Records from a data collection
== == ==
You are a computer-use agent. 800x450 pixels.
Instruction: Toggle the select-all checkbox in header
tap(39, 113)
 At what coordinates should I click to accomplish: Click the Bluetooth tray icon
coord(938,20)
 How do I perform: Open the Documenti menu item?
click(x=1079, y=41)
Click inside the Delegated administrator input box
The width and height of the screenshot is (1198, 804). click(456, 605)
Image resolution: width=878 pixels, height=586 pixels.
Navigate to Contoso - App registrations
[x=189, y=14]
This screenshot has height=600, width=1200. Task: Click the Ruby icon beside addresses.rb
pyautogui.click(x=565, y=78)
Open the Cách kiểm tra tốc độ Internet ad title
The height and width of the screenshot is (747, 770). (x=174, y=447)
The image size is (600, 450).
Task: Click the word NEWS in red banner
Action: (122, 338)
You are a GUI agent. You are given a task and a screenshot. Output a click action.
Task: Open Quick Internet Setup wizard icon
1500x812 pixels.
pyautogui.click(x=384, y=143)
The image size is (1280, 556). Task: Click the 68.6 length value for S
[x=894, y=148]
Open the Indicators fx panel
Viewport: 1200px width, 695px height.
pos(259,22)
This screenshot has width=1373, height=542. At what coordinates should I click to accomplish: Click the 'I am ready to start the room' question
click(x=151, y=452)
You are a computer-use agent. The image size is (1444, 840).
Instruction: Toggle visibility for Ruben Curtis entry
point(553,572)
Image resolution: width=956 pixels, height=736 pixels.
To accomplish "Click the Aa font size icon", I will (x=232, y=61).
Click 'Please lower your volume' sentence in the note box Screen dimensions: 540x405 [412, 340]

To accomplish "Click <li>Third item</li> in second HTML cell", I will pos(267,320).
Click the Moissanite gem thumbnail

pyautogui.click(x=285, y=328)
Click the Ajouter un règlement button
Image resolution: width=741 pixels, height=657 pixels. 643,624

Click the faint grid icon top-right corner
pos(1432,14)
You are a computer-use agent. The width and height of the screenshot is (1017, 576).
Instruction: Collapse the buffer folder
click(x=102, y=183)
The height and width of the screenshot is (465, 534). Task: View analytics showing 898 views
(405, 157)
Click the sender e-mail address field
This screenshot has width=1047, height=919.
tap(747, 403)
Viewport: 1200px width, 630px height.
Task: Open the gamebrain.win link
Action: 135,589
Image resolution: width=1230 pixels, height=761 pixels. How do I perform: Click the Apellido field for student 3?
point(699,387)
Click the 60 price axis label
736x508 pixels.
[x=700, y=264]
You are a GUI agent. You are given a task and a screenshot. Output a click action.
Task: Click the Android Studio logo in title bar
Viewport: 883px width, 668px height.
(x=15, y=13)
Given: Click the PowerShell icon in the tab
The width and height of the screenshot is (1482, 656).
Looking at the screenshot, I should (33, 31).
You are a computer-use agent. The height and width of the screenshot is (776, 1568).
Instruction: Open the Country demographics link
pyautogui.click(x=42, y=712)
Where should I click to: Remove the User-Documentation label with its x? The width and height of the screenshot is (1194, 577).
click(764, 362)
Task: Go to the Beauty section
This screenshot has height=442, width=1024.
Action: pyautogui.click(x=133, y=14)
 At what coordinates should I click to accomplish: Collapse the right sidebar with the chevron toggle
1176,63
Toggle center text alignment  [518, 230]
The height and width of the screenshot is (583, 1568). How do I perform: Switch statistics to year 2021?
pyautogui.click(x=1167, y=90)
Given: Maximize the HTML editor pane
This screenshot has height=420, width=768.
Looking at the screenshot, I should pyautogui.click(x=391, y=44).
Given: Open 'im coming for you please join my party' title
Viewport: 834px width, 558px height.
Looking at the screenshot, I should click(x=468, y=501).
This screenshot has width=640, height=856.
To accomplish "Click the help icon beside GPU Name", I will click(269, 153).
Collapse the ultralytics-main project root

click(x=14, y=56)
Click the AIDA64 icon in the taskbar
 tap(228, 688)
== == ==
▶ **GOAL**:
Write out the entries again, starting with the line that contains "This screenshot has width=1373, height=542." and going on through the line that contains "pyautogui.click(x=285, y=328)". Switch "Moissanite" to "Sapphire" and leave everything else unchanged.

▶ **WRITTEN RESPONSE**:
This screenshot has width=1373, height=542. At what coordinates should I click to accomplish: Click the 'I am ready to start the room' question
click(x=151, y=452)
You are a computer-use agent. The image size is (1444, 840).
Instruction: Toggle visibility for Ruben Curtis entry
point(553,572)
Image resolution: width=956 pixels, height=736 pixels.
To accomplish "Click the Aa font size icon", I will (x=232, y=61).
Click 'Please lower your volume' sentence in the note box Screen dimensions: 540x405 [412, 340]

To accomplish "Click <li>Third item</li> in second HTML cell", I will pos(267,320).
Click the Sapphire gem thumbnail

pyautogui.click(x=285, y=328)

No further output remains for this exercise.